Car il faut bien l'admettre ce premier volet de Kaamelott n'est pas une franche réussite.


Oserons-nous dire qu'il s'agit pour autant d'un mauvais film?
Je dois bien reconnaître que sans mon affection pour la série ou pour son réalisateur je n'aurai pas hésité un seul instant pour qualifier ce "KV1" d'œuvre profondément navrante qui n'atteint jamais la hauteur des ambitions qu'elle prétend avoir.


Mais tâchons de faire preuve d'un peu de retenue et de reprendre les points essentiels qui ne fonctionnent pas ici.


Une des premières critiques récurrentes adressées à l'encontre du film, qu'il s'agisse de personnes ayant aimé ou à l'inverse ayant détesté ce premier opus de la future trilogie Kaamelott, est le fait que la mise en scène d'Alexandre Astier s'avère dans l'ensemble assez plate, ne parvenant jamais à conférer le moindre souffle épique au récit. Il est souvent mentionné que le film ne nous offre qu'assez peu de plans larges et que la majorité des plans sont très resserrés autour des personnages et ceci de manière invariable.


Alors, le fait de filmer au plus près du corps des personnages n'est pas en soit un signe d'une absence de mise en scène, de nombreux films ont pu adopter ce parti pris et en tirer une vraie mise en scène sensitive. L'on peut ainsi évoquer un film comme la vie d'Adèle (ou plus généralement le cinéma de Kechiche), qui, par ce choix, parvient à nous faire ressentir les émotions et tourments de ses deux protagonistes créant alors de magnifiques scènes intimistes. L'on peut également citer L'exercice de l'Etat, un thriller politique redoutablement efficace, où ici la volonté est de créer un sentiment de tension constante et de faire ressortir le stress et le caractère à fleur de peau des personnages.
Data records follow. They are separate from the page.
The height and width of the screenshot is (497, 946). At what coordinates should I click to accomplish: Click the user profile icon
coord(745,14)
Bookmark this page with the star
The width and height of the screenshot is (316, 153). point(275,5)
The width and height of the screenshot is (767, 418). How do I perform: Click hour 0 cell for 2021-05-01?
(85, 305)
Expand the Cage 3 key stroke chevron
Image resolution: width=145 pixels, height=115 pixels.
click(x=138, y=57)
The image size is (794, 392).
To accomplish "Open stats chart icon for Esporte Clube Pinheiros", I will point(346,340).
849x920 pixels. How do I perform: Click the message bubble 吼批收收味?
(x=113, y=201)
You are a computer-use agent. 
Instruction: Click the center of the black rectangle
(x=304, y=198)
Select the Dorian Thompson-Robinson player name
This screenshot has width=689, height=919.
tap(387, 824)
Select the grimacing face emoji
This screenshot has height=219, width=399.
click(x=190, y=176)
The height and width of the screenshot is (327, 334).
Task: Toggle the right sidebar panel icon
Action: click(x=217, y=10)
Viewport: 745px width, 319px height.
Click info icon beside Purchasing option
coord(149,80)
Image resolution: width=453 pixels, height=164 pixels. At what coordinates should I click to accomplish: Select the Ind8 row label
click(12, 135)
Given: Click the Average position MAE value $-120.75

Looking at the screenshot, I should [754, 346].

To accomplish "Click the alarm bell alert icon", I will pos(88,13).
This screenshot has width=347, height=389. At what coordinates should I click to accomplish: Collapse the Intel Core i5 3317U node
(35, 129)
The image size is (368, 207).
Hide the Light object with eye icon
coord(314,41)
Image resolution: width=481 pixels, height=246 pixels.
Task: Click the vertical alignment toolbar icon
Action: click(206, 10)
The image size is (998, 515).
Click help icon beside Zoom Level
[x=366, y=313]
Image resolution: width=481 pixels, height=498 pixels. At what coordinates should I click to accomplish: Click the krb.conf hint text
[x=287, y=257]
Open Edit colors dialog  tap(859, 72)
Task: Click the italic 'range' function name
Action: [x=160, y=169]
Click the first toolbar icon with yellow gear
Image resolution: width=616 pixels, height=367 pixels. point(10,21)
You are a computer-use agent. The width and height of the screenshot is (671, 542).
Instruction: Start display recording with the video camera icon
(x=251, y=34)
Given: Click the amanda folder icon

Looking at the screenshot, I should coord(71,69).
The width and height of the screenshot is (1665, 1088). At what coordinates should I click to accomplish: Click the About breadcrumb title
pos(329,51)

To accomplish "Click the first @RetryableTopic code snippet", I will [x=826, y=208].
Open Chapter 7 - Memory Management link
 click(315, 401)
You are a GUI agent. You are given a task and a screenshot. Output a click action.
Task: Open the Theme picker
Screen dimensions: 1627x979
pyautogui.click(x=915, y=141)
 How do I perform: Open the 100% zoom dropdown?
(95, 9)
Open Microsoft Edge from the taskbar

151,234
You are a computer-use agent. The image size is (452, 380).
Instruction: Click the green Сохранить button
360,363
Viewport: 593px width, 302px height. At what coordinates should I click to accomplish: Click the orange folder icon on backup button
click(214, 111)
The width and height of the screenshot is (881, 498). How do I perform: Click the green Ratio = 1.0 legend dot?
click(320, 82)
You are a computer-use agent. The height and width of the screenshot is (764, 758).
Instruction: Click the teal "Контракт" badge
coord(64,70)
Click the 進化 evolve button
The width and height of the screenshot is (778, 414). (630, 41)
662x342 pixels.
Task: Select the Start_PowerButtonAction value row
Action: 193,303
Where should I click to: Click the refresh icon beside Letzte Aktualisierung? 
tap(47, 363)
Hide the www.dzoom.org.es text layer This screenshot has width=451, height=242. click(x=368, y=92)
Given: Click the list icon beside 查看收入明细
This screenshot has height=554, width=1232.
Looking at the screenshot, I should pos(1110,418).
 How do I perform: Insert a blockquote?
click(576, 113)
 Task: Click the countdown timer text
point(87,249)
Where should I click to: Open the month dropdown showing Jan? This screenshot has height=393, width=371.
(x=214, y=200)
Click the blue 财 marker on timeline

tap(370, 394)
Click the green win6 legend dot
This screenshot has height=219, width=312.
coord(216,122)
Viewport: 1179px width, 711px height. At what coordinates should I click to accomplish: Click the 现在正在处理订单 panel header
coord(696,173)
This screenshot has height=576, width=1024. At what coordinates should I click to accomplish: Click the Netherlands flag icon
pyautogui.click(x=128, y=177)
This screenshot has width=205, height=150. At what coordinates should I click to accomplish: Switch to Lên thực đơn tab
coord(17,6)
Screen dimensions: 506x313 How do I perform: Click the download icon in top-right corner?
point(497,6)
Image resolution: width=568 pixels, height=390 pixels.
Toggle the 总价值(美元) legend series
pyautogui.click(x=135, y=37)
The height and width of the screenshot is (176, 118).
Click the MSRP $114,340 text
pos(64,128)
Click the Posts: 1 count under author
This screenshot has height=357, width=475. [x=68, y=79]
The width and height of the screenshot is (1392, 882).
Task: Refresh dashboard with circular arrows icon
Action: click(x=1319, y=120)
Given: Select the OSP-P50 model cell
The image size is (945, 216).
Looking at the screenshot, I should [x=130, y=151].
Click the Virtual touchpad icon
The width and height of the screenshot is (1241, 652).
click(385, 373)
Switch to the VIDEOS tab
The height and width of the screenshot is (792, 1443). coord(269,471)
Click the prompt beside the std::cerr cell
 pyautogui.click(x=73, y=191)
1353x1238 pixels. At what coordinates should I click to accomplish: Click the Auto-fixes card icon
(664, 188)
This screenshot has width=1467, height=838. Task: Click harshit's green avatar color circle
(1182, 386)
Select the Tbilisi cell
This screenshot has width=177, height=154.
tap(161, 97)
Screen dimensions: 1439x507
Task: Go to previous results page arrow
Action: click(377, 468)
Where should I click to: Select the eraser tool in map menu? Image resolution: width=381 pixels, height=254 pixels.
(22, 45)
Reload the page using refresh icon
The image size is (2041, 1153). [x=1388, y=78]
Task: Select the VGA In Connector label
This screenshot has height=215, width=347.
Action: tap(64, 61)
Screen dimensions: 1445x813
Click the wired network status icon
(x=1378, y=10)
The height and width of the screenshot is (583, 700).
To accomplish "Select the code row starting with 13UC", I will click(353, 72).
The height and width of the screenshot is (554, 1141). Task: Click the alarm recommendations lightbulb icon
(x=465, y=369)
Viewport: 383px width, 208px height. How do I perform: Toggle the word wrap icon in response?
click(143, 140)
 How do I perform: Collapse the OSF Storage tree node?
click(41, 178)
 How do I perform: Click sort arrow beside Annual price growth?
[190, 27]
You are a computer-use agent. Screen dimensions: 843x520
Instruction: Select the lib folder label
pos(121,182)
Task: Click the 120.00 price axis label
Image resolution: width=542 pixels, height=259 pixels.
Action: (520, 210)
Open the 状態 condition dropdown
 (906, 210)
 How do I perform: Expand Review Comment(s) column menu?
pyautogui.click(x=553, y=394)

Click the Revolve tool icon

Néanmoins, dans chacun de ces exemples la mise en scène ne se contente pas de filmer de près ses personnages, il y a différentes utilisations des décors, du montage (point également fâcheux du présent film mais nous y reviendrons) et surtout elle sert un réel point de vue de metteur en scène, parvenant à faire sens avec le sujet du film et des émotions qu'il entend véhiculer. Or, un point de vue c'est bel et bien ce qui fait défaut ici, car en dehors de quelques séquences assez éparses la mise en scène s'avère bien souvent très fonctionnelle ne servant qu'à illustrer des dialogues, pas toujours réussis au demeurant.


Ce caractère fonctionnel est aussi quelque chose qui se fait particulièrement ressentir en ce qui concerne le second problème du film, à savoir son montage. Tout semble expédié en permanence, comme si le film se retrouvait à avoir beaucoup trop de choses à raconter et qu'il fallait alors enchaîner les séquences le plus vite possible. Ce qui est assez ironique car en définitive l'on se rendra compte à l'arrivée du générique que le film n'a pas eu grand chose à raconter (mais là aussi nous y reviendrons, oui j'use de techniques de teasing assez éhontées).


Cette manière d'enchaîner les séquences a malheureusement pour incidence d'amoindrir bon nombre de scènes qui auraient pu être marquantes. L'exemple le plus flagrant, est l'introduction du Roi Arthur. Les premières minutes du film s'ouvrent sur un mystère, celui de savoir ce qu'est devenu le roi. Il y a donc une attente qui se crée, une attente qui laissera ensuite place à une séquence d'iconisation lorsque celui-ci apparaîtra pour la première fois (un des rares moments où la mise en scène se fait sentir). Sauf que malheureusement cette iconisation fonctionne assez peu du fait que les séquences précédant cet instant sont bien trop courtes et s'enchaînent de manière frénétique. Tout cela a donc pour incidence de réduire considérablement l'impact du récit durant toute la durée du film.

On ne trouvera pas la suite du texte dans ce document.